The ITU addresses latency (delay) in Recommendation G.114. Delay is a problem because normal conversation depends on turn taking. Most people insert pauses of up to about 400 ms as they talk. If nobody else speaks during a pause, they continue. This means that if the one-way delay on a phone conversation is greater than 200 ms, the talker doesn’t hear an interruption within the 400 ms break, and starts talking again, causing frustrating collisions.
The ITU E-Model for call quality identifies a threshold at about 170 ms one-way at which latency becomes a problem. The E-Model also tells us that increasing latency amplifies other impairments – notably echo, which can be severe at low latencies without being a problem, but at high latencies even relatively quiet echo can severely disrupt a talker.

Some people may be able to handle long latencies better than others. Michael observed that he can get used to high latency echo after a few minutes of conversation.

HD Communications Project

Monday, August 10th, 2009

As part of the preparation for the fall HD Communications Summit, Jeff Pulver has put up a video clip promoting HD Voice for phone calls. It goes over the familiar arguments:

  • Sound quality on phone calls hasn’t improved since 1937. Since most calls are now made on cell phones, it has actually deteriorated considerably.
  • The move to VoIP has made it technically feasible to make phone calls with CD quality sound or better, yet instead VoIP calls are usually engineered to sound worse than circuit-switched calls (except in the case of Skype.)
  • Improved sound quality on phone calls yields undisputed productivity benefits, particularly when the calls involve multiple accents.
  • Voice has become a commodity service, with minimal margins for service providers, yet HD Voice offers an opportunity for differentiation and potentially improved margins.

The HD Communications Summit is part of the HD Connect Project. The HD Connect Project aims to provide a coordination point for the various companies that have an interest in propagating HD Voice. These companies include equipment and component manufacturers, software developers and service providers.

Among the initiatives of the HD Connect Project is a logo program, like the Wi-Fi Alliance logo program. The logo requirements are currently technically lax, providing an indicator of good intentions rather than certain interoperability. Here’s a draft of the new logo:

HD Connect Draft Logo

Another ingredient of the HD Connect project is the HDConnectNow.org website, billed as “the news and information place for The HD Connect Project.”

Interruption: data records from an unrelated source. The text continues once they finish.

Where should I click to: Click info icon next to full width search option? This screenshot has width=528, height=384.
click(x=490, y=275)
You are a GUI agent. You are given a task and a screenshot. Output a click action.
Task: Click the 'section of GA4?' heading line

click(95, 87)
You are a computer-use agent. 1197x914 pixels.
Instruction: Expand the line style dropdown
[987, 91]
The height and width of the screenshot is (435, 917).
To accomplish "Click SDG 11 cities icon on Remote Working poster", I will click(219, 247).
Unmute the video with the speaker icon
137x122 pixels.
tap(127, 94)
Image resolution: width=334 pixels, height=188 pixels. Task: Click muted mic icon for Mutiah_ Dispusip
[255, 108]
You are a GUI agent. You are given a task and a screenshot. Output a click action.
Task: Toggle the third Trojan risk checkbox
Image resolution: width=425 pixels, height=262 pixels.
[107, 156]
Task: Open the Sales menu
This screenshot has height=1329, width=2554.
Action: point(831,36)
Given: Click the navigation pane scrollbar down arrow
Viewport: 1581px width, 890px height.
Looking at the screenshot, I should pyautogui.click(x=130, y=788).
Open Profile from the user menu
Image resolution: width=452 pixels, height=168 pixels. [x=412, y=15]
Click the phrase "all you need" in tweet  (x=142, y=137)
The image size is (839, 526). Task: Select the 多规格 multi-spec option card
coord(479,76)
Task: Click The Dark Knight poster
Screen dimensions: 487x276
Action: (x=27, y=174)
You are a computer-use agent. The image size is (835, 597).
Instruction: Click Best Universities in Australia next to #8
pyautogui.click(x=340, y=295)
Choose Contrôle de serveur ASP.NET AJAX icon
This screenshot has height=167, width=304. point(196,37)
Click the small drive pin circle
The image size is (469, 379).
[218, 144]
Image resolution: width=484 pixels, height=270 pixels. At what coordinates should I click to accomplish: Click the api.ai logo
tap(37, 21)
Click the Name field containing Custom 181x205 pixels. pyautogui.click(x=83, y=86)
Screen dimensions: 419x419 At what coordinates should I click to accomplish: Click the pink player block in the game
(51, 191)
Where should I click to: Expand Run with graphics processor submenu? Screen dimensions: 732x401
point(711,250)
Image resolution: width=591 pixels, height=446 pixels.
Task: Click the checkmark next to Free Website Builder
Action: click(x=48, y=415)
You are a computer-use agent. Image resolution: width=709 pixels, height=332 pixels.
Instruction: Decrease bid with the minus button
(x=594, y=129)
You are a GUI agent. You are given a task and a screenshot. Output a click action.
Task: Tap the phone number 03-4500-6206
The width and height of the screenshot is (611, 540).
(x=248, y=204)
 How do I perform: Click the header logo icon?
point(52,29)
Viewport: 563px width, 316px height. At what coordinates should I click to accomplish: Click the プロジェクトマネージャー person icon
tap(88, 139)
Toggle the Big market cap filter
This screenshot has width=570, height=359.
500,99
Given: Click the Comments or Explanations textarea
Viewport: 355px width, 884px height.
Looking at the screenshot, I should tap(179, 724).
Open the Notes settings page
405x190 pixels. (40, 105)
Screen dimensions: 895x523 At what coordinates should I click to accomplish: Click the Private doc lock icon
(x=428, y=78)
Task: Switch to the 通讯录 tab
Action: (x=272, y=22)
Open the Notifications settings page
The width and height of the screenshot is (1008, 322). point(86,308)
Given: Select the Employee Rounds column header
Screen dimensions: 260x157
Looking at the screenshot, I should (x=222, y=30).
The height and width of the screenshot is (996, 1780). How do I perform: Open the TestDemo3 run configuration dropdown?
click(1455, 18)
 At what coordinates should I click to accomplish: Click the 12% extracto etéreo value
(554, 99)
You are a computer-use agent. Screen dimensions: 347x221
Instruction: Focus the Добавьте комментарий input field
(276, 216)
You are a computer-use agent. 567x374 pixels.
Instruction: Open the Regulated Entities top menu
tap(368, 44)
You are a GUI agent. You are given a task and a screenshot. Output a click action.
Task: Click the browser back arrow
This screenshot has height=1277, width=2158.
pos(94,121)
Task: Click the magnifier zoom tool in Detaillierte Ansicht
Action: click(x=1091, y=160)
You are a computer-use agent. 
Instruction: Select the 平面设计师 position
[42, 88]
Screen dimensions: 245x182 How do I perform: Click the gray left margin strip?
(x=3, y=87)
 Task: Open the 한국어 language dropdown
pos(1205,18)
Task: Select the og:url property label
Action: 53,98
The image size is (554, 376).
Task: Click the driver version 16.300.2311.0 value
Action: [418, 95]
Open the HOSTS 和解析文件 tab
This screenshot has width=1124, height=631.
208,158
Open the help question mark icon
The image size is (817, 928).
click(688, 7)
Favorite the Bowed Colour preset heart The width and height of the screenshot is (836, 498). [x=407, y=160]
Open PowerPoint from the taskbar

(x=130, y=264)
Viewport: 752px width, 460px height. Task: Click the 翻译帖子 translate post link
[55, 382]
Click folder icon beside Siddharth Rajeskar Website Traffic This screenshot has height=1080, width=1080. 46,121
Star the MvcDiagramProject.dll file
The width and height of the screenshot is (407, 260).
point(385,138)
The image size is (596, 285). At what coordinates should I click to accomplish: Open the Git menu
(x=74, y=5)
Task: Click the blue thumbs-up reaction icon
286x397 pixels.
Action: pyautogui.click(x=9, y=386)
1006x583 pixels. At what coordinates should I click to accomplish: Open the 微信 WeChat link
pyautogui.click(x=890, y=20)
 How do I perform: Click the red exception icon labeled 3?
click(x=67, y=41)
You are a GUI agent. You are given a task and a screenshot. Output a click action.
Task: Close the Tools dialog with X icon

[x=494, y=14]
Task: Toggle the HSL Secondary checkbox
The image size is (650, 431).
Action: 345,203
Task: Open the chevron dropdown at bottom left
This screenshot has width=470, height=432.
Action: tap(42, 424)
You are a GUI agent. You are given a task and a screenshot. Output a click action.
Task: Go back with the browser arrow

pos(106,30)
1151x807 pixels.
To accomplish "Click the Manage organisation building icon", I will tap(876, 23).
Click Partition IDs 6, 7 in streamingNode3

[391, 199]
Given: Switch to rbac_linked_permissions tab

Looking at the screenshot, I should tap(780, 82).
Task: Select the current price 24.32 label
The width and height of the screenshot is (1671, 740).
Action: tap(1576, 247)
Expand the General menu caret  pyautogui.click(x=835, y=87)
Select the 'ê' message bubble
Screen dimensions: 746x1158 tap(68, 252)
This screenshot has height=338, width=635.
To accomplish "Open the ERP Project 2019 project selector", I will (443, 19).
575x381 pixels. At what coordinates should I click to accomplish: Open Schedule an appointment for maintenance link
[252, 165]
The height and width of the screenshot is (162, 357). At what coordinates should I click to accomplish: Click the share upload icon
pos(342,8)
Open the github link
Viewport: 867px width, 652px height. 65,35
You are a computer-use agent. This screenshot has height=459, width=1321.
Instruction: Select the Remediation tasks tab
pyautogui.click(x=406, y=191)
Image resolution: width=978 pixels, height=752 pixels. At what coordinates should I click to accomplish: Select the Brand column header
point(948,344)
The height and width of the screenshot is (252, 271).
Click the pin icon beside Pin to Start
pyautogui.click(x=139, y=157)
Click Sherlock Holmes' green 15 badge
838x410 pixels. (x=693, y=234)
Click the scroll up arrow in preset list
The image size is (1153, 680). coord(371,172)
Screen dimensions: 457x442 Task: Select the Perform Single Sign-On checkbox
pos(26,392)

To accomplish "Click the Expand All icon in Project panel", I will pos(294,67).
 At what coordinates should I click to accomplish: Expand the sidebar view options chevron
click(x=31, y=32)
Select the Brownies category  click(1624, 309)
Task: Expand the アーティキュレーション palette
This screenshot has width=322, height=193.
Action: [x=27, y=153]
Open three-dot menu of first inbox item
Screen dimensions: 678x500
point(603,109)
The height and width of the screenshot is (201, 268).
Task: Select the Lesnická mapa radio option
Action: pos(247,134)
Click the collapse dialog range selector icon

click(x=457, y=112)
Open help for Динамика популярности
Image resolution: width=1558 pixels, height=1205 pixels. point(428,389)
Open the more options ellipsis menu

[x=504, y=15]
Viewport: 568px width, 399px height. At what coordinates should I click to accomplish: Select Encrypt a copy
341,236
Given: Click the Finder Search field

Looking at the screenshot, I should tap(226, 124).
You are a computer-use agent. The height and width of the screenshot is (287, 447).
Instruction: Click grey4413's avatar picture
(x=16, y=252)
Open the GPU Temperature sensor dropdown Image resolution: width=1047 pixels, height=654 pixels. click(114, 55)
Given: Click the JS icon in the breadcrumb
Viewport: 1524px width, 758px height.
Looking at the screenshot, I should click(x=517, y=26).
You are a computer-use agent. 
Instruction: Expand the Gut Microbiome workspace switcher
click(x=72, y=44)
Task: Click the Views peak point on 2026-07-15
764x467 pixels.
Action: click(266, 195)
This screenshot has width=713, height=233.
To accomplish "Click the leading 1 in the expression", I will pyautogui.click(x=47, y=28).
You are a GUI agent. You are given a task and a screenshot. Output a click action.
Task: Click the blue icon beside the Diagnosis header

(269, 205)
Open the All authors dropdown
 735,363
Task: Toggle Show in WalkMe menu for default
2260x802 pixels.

It is great that Jeff is stepping up to push HD Voice like this. With the major exception of Skype almost no phone calls are made with wideband codecs (HD Voice). Over the past few years the foundation has been laid for this to change. Several good wideband codecs are now available royalty free, and all the major business phone manufacturers sell mostly (or solely) wideband-capable phones. Residential phones aren’t there yet, but this will change rapidly: the latest DECT standards are wideband, Gigasets are already wideband-capable, and Uniden is enthusiastic about wideband, too. As the installed base of wideband-capable phones grows, wideband calling can begin to happen.

Since most dialing is still done with old-style (E.164) phone numbers, wideband calls will become common within companies before there is much uptake between companies. That will come as VoIP trunking displaces circuit-switched, and as ENUM databases are deployed and used.